■ YOUR GOAL
Give the records again, word for word.

■ SUPPLIED RECORDS
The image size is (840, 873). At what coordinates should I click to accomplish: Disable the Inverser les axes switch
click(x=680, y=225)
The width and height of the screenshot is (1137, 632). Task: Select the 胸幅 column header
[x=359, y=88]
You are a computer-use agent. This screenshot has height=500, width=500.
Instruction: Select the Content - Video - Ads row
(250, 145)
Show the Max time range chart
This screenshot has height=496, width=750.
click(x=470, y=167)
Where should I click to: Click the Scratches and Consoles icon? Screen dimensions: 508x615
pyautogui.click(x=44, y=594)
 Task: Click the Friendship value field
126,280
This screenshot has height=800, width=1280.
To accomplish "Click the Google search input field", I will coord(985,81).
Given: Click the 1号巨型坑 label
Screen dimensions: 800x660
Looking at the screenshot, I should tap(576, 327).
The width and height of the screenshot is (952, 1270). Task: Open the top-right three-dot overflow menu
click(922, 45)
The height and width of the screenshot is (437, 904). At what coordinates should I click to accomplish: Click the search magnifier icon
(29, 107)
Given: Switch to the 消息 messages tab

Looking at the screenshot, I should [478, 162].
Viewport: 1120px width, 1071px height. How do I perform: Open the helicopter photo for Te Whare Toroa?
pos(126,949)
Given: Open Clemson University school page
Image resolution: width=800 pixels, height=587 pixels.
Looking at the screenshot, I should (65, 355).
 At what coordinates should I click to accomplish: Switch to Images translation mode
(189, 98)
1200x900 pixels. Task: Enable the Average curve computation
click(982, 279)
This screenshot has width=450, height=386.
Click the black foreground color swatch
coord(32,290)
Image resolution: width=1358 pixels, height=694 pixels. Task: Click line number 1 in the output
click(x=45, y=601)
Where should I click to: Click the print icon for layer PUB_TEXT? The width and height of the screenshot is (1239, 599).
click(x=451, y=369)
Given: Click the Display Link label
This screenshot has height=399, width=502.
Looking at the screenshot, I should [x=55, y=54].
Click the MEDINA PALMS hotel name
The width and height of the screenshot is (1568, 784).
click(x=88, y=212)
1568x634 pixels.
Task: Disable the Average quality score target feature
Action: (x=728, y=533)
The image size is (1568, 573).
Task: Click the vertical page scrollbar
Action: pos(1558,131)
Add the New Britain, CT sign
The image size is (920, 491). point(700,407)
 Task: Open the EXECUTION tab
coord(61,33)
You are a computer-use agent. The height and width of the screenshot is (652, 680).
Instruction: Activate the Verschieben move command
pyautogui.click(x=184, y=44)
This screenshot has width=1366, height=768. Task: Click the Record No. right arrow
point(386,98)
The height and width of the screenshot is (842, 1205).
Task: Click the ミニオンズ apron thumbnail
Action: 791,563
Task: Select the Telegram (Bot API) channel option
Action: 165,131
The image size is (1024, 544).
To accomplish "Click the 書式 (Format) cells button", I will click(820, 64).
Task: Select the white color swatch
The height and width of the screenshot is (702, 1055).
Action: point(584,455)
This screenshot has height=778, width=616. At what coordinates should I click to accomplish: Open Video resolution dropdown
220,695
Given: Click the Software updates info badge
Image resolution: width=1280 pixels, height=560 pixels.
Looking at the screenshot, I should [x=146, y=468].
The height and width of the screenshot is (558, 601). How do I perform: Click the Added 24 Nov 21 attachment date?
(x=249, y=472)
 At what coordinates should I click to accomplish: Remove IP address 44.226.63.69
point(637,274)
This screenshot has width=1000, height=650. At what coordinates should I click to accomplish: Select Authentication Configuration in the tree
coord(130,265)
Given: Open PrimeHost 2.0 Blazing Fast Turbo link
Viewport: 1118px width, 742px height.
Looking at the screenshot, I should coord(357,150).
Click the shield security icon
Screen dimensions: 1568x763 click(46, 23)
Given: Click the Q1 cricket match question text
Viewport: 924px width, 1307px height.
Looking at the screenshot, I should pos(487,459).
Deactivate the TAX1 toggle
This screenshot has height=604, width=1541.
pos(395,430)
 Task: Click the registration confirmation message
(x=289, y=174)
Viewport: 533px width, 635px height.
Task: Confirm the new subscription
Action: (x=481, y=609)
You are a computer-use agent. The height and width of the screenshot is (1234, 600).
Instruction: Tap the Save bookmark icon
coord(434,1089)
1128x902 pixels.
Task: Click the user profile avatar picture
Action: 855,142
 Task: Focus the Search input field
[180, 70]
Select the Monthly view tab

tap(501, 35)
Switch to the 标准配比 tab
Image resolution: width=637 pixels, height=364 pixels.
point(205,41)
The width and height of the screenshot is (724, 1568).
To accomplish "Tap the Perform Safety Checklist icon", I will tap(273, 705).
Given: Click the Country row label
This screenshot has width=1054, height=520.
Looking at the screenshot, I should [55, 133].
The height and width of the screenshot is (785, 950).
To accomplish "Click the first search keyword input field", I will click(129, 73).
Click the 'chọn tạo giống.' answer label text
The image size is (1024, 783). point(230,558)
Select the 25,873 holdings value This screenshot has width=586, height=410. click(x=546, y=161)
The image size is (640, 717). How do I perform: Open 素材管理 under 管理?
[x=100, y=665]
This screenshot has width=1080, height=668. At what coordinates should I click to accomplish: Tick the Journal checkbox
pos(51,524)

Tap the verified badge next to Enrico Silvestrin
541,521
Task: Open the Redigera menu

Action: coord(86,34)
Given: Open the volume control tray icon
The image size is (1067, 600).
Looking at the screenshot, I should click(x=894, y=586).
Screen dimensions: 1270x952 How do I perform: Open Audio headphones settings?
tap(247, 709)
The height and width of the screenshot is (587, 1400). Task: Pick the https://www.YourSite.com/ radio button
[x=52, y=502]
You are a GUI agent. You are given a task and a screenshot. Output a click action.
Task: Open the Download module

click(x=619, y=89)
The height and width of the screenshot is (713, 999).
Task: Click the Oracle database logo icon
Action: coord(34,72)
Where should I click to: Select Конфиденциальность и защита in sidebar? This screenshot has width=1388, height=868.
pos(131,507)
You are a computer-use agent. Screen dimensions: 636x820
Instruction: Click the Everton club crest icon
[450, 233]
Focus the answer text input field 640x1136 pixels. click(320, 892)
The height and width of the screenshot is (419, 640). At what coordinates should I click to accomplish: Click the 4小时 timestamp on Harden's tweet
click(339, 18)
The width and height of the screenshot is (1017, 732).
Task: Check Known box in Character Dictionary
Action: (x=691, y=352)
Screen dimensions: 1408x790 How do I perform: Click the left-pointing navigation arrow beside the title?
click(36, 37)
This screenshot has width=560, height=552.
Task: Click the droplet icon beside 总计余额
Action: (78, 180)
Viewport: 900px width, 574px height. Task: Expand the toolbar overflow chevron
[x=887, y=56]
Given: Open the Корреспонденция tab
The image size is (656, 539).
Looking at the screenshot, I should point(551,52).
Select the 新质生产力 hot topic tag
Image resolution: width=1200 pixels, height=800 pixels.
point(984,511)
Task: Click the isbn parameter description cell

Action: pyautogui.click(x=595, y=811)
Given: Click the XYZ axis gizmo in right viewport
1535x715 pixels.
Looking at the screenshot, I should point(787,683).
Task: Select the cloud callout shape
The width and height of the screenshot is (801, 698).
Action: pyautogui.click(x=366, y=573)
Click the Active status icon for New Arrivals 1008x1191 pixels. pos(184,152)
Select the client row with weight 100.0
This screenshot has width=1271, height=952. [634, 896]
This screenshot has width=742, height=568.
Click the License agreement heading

■ OUTPUT OF THE TASK
The image size is (840, 873). At what coordinates should I click to accomplish: Disable the Inverser les axes switch
click(x=680, y=225)
The width and height of the screenshot is (1137, 632). Task: Select the 胸幅 column header
[x=359, y=88]
You are a computer-use agent. This screenshot has height=500, width=500.
Instruction: Select the Content - Video - Ads row
(250, 145)
Show the Max time range chart
This screenshot has height=496, width=750.
click(x=470, y=167)
Where should I click to: Click the Scratches and Consoles icon? Screen dimensions: 508x615
pyautogui.click(x=44, y=594)
 Task: Click the Friendship value field
126,280
This screenshot has height=800, width=1280.
To accomplish "Click the Google search input field", I will coord(985,81).
Given: Click the 1号巨型坑 label
Screen dimensions: 800x660
Looking at the screenshot, I should tap(576, 327).
The width and height of the screenshot is (952, 1270). Task: Open the top-right three-dot overflow menu
click(922, 45)
The height and width of the screenshot is (437, 904). At what coordinates should I click to accomplish: Click the search magnifier icon
(29, 107)
Given: Switch to the 消息 messages tab

Looking at the screenshot, I should [478, 162].
Viewport: 1120px width, 1071px height. How do I perform: Open the helicopter photo for Te Whare Toroa?
pos(126,949)
Given: Open Clemson University school page
Image resolution: width=800 pixels, height=587 pixels.
Looking at the screenshot, I should (65, 355).
 At what coordinates should I click to accomplish: Switch to Images translation mode
(189, 98)
1200x900 pixels. Task: Enable the Average curve computation
click(982, 279)
This screenshot has width=450, height=386.
Click the black foreground color swatch
coord(32,290)
Image resolution: width=1358 pixels, height=694 pixels. Task: Click line number 1 in the output
click(x=45, y=601)
Where should I click to: Click the print icon for layer PUB_TEXT? The width and height of the screenshot is (1239, 599).
click(x=451, y=369)
Given: Click the Display Link label
This screenshot has height=399, width=502.
Looking at the screenshot, I should [x=55, y=54].
Click the MEDINA PALMS hotel name
The width and height of the screenshot is (1568, 784).
click(x=88, y=212)
1568x634 pixels.
Task: Disable the Average quality score target feature
Action: (x=728, y=533)
The image size is (1568, 573).
Task: Click the vertical page scrollbar
Action: pos(1558,131)
Add the New Britain, CT sign
The image size is (920, 491). point(700,407)
 Task: Open the EXECUTION tab
coord(61,33)
You are a computer-use agent. The height and width of the screenshot is (652, 680).
Instruction: Activate the Verschieben move command
pyautogui.click(x=184, y=44)
This screenshot has width=1366, height=768. Task: Click the Record No. right arrow
point(386,98)
The height and width of the screenshot is (842, 1205).
Task: Click the ミニオンズ apron thumbnail
Action: 791,563
Task: Select the Telegram (Bot API) channel option
Action: 165,131
The image size is (1024, 544).
To accomplish "Click the 書式 (Format) cells button", I will click(820, 64).
Task: Select the white color swatch
The height and width of the screenshot is (702, 1055).
Action: point(584,455)
This screenshot has height=778, width=616. At what coordinates should I click to accomplish: Open Video resolution dropdown
220,695
Given: Click the Software updates info badge
Image resolution: width=1280 pixels, height=560 pixels.
Looking at the screenshot, I should [x=146, y=468].
The height and width of the screenshot is (558, 601). How do I perform: Click the Added 24 Nov 21 attachment date?
(x=249, y=472)
 At what coordinates should I click to accomplish: Remove IP address 44.226.63.69
point(637,274)
This screenshot has width=1000, height=650. At what coordinates should I click to accomplish: Select Authentication Configuration in the tree
coord(130,265)
Given: Open PrimeHost 2.0 Blazing Fast Turbo link
Viewport: 1118px width, 742px height.
Looking at the screenshot, I should coord(357,150).
Click the shield security icon
Screen dimensions: 1568x763 click(46, 23)
Given: Click the Q1 cricket match question text
Viewport: 924px width, 1307px height.
Looking at the screenshot, I should pos(487,459).
Deactivate the TAX1 toggle
This screenshot has height=604, width=1541.
pos(395,430)
 Task: Click the registration confirmation message
(x=289, y=174)
Viewport: 533px width, 635px height.
Task: Confirm the new subscription
Action: (x=481, y=609)
You are a computer-use agent. The height and width of the screenshot is (1234, 600).
Instruction: Tap the Save bookmark icon
coord(434,1089)
1128x902 pixels.
Task: Click the user profile avatar picture
Action: 855,142
 Task: Focus the Search input field
[180, 70]
Select the Monthly view tab

tap(501, 35)
Switch to the 标准配比 tab
Image resolution: width=637 pixels, height=364 pixels.
point(205,41)
The width and height of the screenshot is (724, 1568).
To accomplish "Tap the Perform Safety Checklist icon", I will tap(273, 705).
Given: Click the Country row label
This screenshot has width=1054, height=520.
Looking at the screenshot, I should [55, 133].
The height and width of the screenshot is (785, 950).
To accomplish "Click the first search keyword input field", I will click(129, 73).
Click the 'chọn tạo giống.' answer label text
The image size is (1024, 783). point(230,558)
Select the 25,873 holdings value This screenshot has width=586, height=410. click(x=546, y=161)
The image size is (640, 717). How do I perform: Open 素材管理 under 管理?
[x=100, y=665]
This screenshot has width=1080, height=668. At what coordinates should I click to accomplish: Tick the Journal checkbox
pos(51,524)

Tap the verified badge next to Enrico Silvestrin
541,521
Task: Open the Redigera menu

Action: coord(86,34)
Given: Open the volume control tray icon
The image size is (1067, 600).
Looking at the screenshot, I should click(x=894, y=586).
Screen dimensions: 1270x952 How do I perform: Open Audio headphones settings?
tap(247, 709)
The height and width of the screenshot is (587, 1400). Task: Pick the https://www.YourSite.com/ radio button
[x=52, y=502]
You are a GUI agent. You are given a task and a screenshot. Output a click action.
Task: Open the Download module

click(x=619, y=89)
The height and width of the screenshot is (713, 999).
Task: Click the Oracle database logo icon
Action: coord(34,72)
Where should I click to: Select Конфиденциальность и защита in sidebar? This screenshot has width=1388, height=868.
pos(131,507)
You are a computer-use agent. Screen dimensions: 636x820
Instruction: Click the Everton club crest icon
[450, 233]
Focus the answer text input field 640x1136 pixels. click(320, 892)
The height and width of the screenshot is (419, 640). At what coordinates should I click to accomplish: Click the 4小时 timestamp on Harden's tweet
click(339, 18)
The width and height of the screenshot is (1017, 732).
Task: Check Known box in Character Dictionary
Action: (x=691, y=352)
Screen dimensions: 1408x790 How do I perform: Click the left-pointing navigation arrow beside the title?
click(36, 37)
This screenshot has width=560, height=552.
Task: Click the droplet icon beside 总计余额
Action: (78, 180)
Viewport: 900px width, 574px height. Task: Expand the toolbar overflow chevron
[x=887, y=56]
Given: Open the Корреспонденция tab
The image size is (656, 539).
Looking at the screenshot, I should point(551,52).
Select the 新质生产力 hot topic tag
Image resolution: width=1200 pixels, height=800 pixels.
point(984,511)
Task: Click the isbn parameter description cell

Action: pyautogui.click(x=595, y=811)
Given: Click the XYZ axis gizmo in right viewport
1535x715 pixels.
Looking at the screenshot, I should point(787,683).
Task: Select the cloud callout shape
The width and height of the screenshot is (801, 698).
Action: pyautogui.click(x=366, y=573)
Click the Active status icon for New Arrivals 1008x1191 pixels. pos(184,152)
Select the client row with weight 100.0
This screenshot has width=1271, height=952. [634, 896]
This screenshot has width=742, height=568.
Click the License agreement heading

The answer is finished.